Estimating caloric expenditure and fueling big days

Hi everyone

I am a long time lurker and first time poster. I’ve learned a lot from many of you over the years, and I appreciate all of you and this forum.

I am struggling to understand how to best fuel my long day in terms of the full period of time before, during, and after the ride.

I am a 36-year-old 66 kg male with about 20 years of cycling experience, mostly competitive. I ride between 15 and 23-ish hours a week plus a few longer base weeks on vacation, which has been consistent for the past three years or so. I love training and cycling and I have no overall issues with energy balance. I am self coached and follow a simple training plan with one to two hard days per week depending on what events I am targeting and when.

Lately, on my long day, I have been focused on 5 to 6 hour power. I have been completing these days with an average power of about 240 (250-260 NP, FTP around 340). I do 500-600 calories/h simple sugar for these rides, usually the basic blend, sometimes with some cornstarch or rice powder in gel form for variety. I feel that I mostly absorb this as long as I am mindful about fiber intake in the 12 hours prior.

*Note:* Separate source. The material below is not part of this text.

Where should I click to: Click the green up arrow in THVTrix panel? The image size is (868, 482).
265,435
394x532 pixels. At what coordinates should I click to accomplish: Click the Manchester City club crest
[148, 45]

However, after six hours, this still leaves me in the hole by almost 2000 calories, and it often feels like more if it is cold or whatever. I feel blocked at the end of these rides by energy balance. I think I could achieve more if I could just get more calories on board. The legs are hungry, but the gas tank is empty.

There are athletes who are able to sustain higher burn rates at around my body weight. How do people manage this? I have a very low-fat diet, which has worked well for me for years. Should I work on my fat utilization? I’ve never been tested but I’m probably nuking the glycogen right from Z2. Or is this just a limit of what my body is able to absorb and put out?

At 0.75 IF, you should be getting a good amount of energy from fat burning.

Carb loading and breakfast 3 hours before the effort should give you adequate padding.

I’ve heard of people waking up to eat and going back to sleep to get that 3 hour gap. Never done it myself though.

Yeah, sounds likely. For comparison: I am also 66kg, but much less powerful (at 4.2W/kg), usually consuming 160cal/h i.e. for 6h/IF=0.66 ride, 3000cal deficit and don’t feel anything bad or even particularly hungry after finishing.

Thank you, Svens. That is wild. That deficit would put me in a ditch! I think you are right.

Just remember that you’ll never be able to replace calories on a 1:1 basis…a deficit for rides that long is completely normal and expected.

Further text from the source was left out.